September 19, 2000 | Badrul Sarwar, George Karypis, Joseph Konstan, and John Riedl
This paper presents an analysis of recommendation algorithms for e-commerce. The authors investigate several techniques for analyzing large-scale purchase and preference data to produce useful recommendations. They apply traditional data mining, nearest-neighbor collaborative filtering, and dimensionality reduction on two data sets: one from a large e-commerce company and another from the MovieLens movie recommendation site. The recommendation generation process is divided into three sub-processes: representation of input data, neighborhood formation, and recommendation generation. Different techniques are devised for each sub-process and applied to compare recommendation quality and performance.
The paper discusses the challenges of collaborative filtering in e-commerce, including scalability and recommendation quality. It presents new algorithms that are particularly suited for sparse data sets, such as those common in e-commerce applications. The authors also compare the performance of several different recommender algorithms, including original collaborative filtering algorithms, algorithms based on dimensionality reduction, and classical data mining algorithms.
The paper uses two datasets for experimental validation: one from a large e-commerce company and another from the MovieLens movie recommendation site. The experiments evaluate the effectiveness of different recommendation algorithms, including association rule-based and collaborative filtering approaches. The results show that dimensionality reduction techniques can improve the scalability and quality of collaborative filtering algorithms. The paper also discusses the impact of neighborhood size, the number of dimensions, and the recommendation generation process on the performance of recommendation systems. The results indicate that the optimal number of neighbors and dimensions depends on the dataset. The authors conclude that new technologies are needed to improve the scalability of recommender systems.This paper presents an analysis of recommendation algorithms for e-commerce. The authors investigate several techniques for analyzing large-scale purchase and preference data to produce useful recommendations. They apply traditional data mining, nearest-neighbor collaborative filtering, and dimensionality reduction on two data sets: one from a large e-commerce company and another from the MovieLens movie recommendation site. The recommendation generation process is divided into three sub-processes: representation of input data, neighborhood formation, and recommendation generation. Different techniques are devised for each sub-process and applied to compare recommendation quality and performance.

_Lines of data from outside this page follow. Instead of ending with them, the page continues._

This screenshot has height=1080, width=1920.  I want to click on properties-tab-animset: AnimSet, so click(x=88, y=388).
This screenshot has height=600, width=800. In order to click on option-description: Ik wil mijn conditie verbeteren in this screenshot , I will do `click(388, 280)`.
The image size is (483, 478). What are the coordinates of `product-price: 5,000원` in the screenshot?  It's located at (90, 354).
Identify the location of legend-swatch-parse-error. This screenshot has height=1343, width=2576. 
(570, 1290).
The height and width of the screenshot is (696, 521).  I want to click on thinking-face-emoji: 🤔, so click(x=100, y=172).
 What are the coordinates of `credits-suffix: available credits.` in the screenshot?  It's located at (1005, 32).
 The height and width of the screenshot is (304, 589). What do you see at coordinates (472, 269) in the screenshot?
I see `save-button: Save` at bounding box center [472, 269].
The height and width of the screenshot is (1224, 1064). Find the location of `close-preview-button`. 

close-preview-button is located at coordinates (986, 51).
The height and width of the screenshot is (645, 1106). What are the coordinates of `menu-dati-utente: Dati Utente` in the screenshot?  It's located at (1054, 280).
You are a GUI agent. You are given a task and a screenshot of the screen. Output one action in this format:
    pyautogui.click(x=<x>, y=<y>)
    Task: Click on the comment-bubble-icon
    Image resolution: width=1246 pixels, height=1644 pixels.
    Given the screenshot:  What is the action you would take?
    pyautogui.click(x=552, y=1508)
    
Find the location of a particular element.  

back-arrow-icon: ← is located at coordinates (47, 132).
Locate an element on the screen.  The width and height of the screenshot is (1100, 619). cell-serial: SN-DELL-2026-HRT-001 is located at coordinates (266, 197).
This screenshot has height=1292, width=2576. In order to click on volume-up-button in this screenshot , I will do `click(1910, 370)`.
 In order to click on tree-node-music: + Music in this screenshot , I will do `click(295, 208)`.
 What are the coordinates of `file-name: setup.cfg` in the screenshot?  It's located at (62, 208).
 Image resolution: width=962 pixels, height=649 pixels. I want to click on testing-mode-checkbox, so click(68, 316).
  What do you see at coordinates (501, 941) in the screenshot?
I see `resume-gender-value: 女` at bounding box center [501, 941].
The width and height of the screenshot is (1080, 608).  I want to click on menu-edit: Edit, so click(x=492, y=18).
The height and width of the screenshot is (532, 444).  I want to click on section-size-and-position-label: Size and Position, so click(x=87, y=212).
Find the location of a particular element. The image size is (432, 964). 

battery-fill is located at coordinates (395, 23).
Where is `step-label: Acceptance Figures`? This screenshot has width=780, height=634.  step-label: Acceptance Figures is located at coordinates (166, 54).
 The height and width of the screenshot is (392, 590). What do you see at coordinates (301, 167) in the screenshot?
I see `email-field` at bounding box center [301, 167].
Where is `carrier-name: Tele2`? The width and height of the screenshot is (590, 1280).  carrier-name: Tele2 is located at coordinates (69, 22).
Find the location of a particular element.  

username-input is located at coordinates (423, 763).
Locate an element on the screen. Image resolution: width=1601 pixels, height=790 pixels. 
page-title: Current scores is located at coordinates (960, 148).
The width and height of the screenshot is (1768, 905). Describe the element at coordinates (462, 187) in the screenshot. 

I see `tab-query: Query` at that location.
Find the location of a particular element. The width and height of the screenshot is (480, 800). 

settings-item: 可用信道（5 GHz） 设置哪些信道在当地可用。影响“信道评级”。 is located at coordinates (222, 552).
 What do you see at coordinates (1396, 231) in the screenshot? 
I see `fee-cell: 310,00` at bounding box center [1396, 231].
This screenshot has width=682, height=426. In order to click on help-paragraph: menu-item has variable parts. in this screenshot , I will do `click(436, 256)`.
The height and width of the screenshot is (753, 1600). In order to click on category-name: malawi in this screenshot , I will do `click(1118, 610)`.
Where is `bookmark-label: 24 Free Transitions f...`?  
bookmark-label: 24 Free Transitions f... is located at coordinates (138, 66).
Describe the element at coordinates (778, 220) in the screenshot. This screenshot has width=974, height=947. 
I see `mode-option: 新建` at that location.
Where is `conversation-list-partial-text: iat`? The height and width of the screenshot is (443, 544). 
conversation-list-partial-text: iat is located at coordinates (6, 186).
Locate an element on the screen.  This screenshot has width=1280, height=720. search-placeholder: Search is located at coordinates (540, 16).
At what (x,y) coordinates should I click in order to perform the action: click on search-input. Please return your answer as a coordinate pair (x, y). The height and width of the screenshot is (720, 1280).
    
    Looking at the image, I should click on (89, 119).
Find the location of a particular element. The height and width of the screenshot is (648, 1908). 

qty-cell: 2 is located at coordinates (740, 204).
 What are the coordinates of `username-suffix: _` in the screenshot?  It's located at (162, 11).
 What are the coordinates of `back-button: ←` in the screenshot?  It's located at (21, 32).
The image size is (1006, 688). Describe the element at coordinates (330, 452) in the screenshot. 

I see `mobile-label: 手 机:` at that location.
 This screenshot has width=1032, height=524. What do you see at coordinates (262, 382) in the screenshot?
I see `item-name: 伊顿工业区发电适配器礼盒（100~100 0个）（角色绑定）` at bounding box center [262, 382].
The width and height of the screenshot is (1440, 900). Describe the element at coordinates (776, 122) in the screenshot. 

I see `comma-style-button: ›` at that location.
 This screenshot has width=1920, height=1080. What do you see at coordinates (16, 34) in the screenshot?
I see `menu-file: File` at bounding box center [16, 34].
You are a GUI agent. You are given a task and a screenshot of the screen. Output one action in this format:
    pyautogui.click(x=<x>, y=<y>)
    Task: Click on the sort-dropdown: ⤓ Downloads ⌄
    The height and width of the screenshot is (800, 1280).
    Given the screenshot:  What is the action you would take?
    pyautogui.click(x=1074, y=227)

The paper discusses the challenges of collaborative filtering in e-commerce, including scalability and recommendation quality. It presents new algorithms that are particularly suited for sparse data sets, such as those common in e-commerce applications. The authors also compare the performance of several different recommender algorithms, including original collaborative filtering algorithms, algorithms based on dimensionality reduction, and classical data mining algorithms.
The paper uses two datasets for experimental validation: one from a large e-commerce company and another from the MovieLens movie recommendation site. The experiments evaluate the effectiveness of different recommendation algorithms, including association rule-based and collaborative filtering approaches. The results show that dimensionality reduction techniques can improve the scalability and quality of collaborative filtering algorithms. The paper also discusses the impact of neighborhood size, the number of dimensions, and the recommendation generation process on the performance of recommendation systems. The results indicate that the optimal number of neighbors and dimensions depends on the dataset. The authors conclude that new technologies are needed to improve the scalability of recommender systems.